Rows from a dataset:
* BEGIN *

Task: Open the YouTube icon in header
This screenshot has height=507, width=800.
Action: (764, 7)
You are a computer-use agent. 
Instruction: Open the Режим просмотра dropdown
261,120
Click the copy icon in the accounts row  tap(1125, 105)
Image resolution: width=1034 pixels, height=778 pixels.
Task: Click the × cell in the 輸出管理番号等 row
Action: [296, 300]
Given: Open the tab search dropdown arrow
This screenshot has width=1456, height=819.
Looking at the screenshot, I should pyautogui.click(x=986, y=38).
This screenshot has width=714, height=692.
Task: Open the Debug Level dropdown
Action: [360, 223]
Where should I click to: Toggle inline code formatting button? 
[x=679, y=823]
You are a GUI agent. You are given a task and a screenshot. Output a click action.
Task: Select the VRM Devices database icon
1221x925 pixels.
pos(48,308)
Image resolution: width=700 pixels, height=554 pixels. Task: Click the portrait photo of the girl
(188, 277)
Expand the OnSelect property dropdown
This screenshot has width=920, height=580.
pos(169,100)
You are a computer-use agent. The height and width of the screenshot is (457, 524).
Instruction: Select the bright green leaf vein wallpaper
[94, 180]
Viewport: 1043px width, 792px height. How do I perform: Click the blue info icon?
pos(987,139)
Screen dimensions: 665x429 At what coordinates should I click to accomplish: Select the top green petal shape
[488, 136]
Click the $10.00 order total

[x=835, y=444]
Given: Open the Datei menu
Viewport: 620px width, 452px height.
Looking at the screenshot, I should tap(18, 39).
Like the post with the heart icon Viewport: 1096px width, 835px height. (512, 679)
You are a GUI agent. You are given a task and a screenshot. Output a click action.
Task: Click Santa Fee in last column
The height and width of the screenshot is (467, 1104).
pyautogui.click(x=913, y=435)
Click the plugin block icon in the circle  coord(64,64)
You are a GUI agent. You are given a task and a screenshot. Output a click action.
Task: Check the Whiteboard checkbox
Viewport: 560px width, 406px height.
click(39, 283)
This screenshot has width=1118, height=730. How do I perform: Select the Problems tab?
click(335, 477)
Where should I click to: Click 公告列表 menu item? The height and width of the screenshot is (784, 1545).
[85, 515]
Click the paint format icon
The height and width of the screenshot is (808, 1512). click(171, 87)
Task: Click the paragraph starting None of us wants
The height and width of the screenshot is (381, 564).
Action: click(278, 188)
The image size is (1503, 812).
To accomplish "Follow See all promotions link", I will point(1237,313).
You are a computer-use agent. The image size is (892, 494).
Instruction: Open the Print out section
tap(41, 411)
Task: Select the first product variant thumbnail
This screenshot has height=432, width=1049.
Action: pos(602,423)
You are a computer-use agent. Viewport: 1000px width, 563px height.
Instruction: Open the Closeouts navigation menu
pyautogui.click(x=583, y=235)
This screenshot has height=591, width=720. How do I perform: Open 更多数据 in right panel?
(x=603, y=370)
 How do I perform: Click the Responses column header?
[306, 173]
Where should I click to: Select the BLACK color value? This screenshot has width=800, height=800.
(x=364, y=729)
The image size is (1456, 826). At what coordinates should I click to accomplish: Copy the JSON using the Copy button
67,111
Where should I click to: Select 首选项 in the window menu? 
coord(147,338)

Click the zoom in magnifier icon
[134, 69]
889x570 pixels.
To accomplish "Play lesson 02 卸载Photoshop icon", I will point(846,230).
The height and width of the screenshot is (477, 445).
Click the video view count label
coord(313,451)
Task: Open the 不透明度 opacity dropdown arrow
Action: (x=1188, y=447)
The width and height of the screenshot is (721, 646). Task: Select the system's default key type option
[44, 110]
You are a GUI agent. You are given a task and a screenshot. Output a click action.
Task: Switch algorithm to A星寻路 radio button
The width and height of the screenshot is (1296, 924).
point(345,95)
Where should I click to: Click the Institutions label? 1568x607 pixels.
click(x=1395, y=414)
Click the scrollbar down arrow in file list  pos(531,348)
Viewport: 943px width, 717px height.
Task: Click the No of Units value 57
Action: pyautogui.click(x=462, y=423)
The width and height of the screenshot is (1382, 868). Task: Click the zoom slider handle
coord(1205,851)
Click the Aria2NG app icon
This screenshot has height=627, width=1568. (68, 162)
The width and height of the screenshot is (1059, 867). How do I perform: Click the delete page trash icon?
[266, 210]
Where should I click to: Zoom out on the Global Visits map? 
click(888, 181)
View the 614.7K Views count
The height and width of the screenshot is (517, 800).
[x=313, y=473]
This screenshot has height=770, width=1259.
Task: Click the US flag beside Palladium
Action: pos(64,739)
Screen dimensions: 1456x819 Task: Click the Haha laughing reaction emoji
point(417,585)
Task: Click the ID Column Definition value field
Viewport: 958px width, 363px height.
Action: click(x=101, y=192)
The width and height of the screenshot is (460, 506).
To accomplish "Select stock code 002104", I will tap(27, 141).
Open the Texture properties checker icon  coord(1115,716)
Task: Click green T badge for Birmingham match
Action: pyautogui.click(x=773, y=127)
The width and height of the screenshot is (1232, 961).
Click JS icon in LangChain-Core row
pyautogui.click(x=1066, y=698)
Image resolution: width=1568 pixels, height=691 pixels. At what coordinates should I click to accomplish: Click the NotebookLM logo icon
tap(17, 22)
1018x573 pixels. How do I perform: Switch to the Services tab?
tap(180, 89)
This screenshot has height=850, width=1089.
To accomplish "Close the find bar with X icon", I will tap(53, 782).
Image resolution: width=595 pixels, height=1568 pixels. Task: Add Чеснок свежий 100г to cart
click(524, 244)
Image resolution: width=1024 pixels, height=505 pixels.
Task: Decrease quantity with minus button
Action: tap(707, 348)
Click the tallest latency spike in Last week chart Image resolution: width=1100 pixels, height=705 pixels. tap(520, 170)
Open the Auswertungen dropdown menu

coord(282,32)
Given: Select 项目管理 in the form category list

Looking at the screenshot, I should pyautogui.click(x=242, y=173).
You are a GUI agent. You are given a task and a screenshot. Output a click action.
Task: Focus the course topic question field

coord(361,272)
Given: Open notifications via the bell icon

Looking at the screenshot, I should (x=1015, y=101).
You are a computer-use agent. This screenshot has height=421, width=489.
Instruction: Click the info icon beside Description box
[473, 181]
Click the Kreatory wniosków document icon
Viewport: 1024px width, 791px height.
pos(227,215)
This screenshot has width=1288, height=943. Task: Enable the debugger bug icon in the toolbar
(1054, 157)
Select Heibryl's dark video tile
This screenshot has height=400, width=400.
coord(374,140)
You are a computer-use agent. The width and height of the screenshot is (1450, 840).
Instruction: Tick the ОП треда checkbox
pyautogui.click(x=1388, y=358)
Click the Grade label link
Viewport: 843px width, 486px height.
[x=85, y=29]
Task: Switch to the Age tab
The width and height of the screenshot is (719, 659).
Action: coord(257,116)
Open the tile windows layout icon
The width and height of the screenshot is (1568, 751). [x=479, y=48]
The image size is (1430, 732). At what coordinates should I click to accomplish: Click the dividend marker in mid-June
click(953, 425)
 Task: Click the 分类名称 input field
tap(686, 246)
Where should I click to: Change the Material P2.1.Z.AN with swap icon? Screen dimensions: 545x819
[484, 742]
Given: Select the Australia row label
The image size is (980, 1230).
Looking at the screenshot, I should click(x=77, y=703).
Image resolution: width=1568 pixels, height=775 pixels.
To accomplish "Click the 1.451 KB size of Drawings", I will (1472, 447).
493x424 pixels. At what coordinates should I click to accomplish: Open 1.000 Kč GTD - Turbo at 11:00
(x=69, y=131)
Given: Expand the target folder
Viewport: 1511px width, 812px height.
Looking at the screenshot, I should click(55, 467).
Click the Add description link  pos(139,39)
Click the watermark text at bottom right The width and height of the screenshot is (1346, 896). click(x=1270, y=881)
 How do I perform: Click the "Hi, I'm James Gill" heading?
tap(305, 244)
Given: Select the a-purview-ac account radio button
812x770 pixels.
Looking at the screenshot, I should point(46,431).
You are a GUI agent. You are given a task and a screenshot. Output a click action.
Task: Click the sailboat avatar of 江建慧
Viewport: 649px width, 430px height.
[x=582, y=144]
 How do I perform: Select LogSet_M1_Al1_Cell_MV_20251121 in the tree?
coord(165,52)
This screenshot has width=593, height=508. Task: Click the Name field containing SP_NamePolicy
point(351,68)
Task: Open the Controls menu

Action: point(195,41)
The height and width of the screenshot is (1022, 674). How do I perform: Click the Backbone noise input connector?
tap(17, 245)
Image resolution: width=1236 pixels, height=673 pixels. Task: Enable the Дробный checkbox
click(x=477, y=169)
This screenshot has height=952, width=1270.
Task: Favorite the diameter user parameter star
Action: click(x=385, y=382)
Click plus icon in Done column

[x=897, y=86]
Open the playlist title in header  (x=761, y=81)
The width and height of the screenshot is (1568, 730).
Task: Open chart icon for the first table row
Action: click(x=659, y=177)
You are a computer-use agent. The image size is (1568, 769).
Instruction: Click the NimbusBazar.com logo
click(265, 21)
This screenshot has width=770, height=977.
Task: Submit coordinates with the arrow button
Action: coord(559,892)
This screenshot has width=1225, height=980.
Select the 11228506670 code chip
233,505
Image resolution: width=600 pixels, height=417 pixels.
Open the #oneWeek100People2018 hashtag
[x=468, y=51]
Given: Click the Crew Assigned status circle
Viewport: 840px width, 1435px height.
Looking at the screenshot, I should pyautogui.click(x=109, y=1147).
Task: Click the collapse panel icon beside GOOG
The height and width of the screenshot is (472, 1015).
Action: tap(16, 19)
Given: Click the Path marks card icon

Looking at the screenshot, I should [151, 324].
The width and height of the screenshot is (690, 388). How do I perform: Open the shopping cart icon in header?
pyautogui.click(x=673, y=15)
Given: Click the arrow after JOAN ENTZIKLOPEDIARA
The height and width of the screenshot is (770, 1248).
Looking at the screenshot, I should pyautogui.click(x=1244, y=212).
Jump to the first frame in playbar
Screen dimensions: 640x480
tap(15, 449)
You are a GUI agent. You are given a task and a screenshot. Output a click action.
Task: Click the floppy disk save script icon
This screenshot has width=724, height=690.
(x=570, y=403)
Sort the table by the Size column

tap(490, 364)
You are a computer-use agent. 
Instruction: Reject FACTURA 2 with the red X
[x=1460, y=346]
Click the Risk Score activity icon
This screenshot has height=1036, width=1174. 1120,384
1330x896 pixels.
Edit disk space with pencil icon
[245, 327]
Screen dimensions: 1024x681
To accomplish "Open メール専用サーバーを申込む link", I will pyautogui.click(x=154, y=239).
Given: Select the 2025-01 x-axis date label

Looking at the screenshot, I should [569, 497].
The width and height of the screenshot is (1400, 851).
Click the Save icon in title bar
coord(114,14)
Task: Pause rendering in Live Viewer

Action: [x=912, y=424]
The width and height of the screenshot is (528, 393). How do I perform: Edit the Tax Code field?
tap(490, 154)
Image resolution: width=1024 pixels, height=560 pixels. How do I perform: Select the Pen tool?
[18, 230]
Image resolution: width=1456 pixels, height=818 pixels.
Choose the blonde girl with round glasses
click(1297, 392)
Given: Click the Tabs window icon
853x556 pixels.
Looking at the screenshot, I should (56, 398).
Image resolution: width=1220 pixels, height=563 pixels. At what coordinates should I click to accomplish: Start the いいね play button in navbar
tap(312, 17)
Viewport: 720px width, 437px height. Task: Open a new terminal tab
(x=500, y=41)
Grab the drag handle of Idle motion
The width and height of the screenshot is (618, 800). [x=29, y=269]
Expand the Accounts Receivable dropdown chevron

* END *

Recast the entries from the beginning up to and including the line that contains "pos(48,308)" as a Markdown table with the columns Row and Line. Number each line in order and omit any blank lines.

| Row | Line |
|---|---|
| 1 | Task: Open the YouTube icon in header |
| 2 | This screenshot has height=507, width=800. |
| 3 | Action: (764, 7) |
| 4 | You are a computer-use agent.  |
| 5 | Instruction: Open the Режим просмотра dropdown |
| 6 | 261,120 |
| 7 | Click the copy icon in the accounts row  tap(1125, 105) |
| 8 | Image resolution: width=1034 pixels, height=778 pixels. |
| 9 | Task: Click the × cell in the 輸出管理番号等 row |
| 10 | Action: [296, 300] |
| 11 | Given: Open the tab search dropdown arrow |
| 12 | This screenshot has width=1456, height=819. |
| 13 | Looking at the screenshot, I should pyautogui.click(x=986, y=38). |
| 14 | This screenshot has width=714, height=692. |
| 15 | Task: Open the Debug Level dropdown |
| 16 | Action: [360, 223] |
| 17 | Where should I click to: Toggle inline code formatting button?  |
| 18 | [x=679, y=823] |
| 19 | You are a GUI agent. You are given a task and a screenshot. Output a click action. |
| 20 | Task: Select the VRM Devices database icon |
| 21 | 1221x925 pixels. |
| 22 | pos(48,308) |